“Mentre in tanti Comuni italiani si può ancora pagare la Tari con il modello F24, a Torremaggiore è stata esclusa questa possibilità. Solo PagoPA, per scelta amministrativa, non per obbligo di legge. L’F24 permette la compensazione dei crediti fiscali (IVA, Irpef, INPS). PagoPA, invece, no, obbligando al pagamento diretto (carta o contanti) e impedendo di fatto un diritto previsto per legge. A peggiorare le cose: l’avviso Tari 2025 riporta due rate con la stessa scadenza (31 agosto 2025). Confusione inutile, tra codici diversi, commissioni bancarie e piattaforme a pagamento. E se per errore qualcuno usa l’F24? Il Comune non riconosce il pagamento, considera moroso il contribuente, applica sanzioni, anche se ha già versato”. Lo affermano dal coordinamento cittadino di Fratelli d’Italia Torremaggiore dal quale si pongono precisi quesiti all’assessore al Bilancio, Enzo Quaranta: “Perché, se la legge lo consente ancora, avete escluso l’F24? Perché negate il diritto di compensare i crediti fiscali? Perché due rate con la stessa scadenza? Perché nessuna comunicazione istituzionale su decisioni con impatto economico diretto? Le imprese e i cittadini non sono nemici da punire. Chi ha un credito fiscale ha diritto di compensarlo, non di pagare due volte.

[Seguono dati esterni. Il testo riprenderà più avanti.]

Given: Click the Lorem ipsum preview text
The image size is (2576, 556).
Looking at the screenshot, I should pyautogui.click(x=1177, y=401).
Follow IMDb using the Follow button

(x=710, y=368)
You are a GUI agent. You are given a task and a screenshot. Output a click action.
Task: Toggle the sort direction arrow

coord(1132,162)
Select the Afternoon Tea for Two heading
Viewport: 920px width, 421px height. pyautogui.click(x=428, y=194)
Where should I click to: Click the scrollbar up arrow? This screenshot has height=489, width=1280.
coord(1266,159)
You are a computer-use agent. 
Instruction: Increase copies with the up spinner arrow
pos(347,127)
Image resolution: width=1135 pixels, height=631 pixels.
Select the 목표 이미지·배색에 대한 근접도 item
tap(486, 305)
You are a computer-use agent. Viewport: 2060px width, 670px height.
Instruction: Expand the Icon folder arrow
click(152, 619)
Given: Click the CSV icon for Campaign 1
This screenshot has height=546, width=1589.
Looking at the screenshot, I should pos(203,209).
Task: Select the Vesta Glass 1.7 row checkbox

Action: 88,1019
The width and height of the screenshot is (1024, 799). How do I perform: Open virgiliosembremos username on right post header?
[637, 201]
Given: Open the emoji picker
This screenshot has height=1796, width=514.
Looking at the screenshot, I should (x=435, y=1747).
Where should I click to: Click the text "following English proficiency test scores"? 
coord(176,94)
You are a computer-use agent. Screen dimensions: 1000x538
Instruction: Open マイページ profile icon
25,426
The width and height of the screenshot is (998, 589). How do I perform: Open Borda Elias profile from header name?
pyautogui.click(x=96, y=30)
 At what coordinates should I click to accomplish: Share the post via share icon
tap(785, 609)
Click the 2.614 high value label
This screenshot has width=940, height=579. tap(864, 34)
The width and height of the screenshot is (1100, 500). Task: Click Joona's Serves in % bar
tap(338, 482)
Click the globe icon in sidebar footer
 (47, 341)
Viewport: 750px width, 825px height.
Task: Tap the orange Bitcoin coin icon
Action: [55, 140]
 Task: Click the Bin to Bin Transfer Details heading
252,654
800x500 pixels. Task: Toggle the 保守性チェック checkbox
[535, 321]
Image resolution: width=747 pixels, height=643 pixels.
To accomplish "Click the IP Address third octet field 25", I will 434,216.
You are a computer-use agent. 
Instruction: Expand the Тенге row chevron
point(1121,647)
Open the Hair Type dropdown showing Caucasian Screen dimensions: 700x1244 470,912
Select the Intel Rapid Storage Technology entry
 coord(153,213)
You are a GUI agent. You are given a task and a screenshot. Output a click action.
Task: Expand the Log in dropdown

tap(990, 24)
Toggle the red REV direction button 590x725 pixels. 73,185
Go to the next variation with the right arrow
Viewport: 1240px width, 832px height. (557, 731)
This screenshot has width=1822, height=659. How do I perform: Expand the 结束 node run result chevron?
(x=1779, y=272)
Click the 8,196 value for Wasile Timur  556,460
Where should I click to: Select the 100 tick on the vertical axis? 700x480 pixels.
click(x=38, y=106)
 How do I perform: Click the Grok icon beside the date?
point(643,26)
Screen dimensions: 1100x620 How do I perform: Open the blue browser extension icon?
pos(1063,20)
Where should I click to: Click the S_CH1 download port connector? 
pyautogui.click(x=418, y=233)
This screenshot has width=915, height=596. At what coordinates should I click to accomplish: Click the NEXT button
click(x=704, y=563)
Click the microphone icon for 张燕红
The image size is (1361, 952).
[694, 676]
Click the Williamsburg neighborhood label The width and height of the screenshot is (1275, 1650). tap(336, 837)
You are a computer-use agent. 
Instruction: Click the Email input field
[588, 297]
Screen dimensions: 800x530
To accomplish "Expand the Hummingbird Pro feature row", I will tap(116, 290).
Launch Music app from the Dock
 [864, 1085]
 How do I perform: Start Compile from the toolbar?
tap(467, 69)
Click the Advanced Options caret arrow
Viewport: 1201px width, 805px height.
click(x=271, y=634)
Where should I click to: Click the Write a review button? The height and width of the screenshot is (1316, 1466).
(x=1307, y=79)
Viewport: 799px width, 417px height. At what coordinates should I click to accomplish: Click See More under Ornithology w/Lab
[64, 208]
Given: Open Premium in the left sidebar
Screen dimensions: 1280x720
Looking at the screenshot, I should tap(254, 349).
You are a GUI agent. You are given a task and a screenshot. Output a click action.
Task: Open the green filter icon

Insomma: ennesima scelta inadeguata da parte dell’amministrazione di centrosinistra guidata dal sindaco Di Pumpo. Il Regolamento Tari approvato dal Comune nel 2023, all’articolo 29 – evidenziano i componenti del coordinamento – stabilisce chiaramente che il pagamento può avvenire anche tramite modello F24, consentendo così ai contribuenti di compensare eventuali crediti fiscali. Tuttavia, l’avviso Tari 2025 recapitato a tutti i cittadini: non menziona in alcun modo la possibilità di usare l’F24, neanche in nota; non fornisce istruzioni per la compensazione dei crediti fiscali; non informa della possibilità di richiedere il modello F24 via PEC o di persona; non fa alcun riferimento all’art. 29 del Regolamento comunale, che invece garantisce esplicitamente tale modalità. Il risultato è che il cittadino medio non ha alcun modo di sapere che può ancora utilizzare l’F24, né che ha diritto alla compensazione. Solo dopo le segnalazioni pubbliche, l’amministrazione ha pubblicato un comunicato ufficiale, ammettendo l’omissione e invitando i cittadini a rivolgersi all’Ufficio Tributi per ottenere il modello F24. Ma qui emerge un secondo, serio problema di inefficienza: il cittadino che vuole esercitare un diritto previsto per legge deve: recarsi fisicamente all’Ufficio Tributi; spiegare la propria richiesta; attendere che l’operatore verifichi la posizione; attendere la predisposizione manuale del modello F24. Una procedura inutile e dispendiosa di tempo – per il cittadino e per l’ufficio – causata unicamente dalla mancata chiarezza e trasparenza dell’avviso Tari 2025. Sarebbe stato sufficiente inserire fin da subito una nota informativa chiara nell’avviso, o inviare in automatico anche il modello F24, come previsto dalla normativa vigente. L’intervento dell’opposizione – concludono dal coordinamento cittadino – ha dunque svolto appieno il proprio ruolo di vigilanza, portando alla luce un problema reale e contribuendo a tutelare i diritti dei contribuenti”.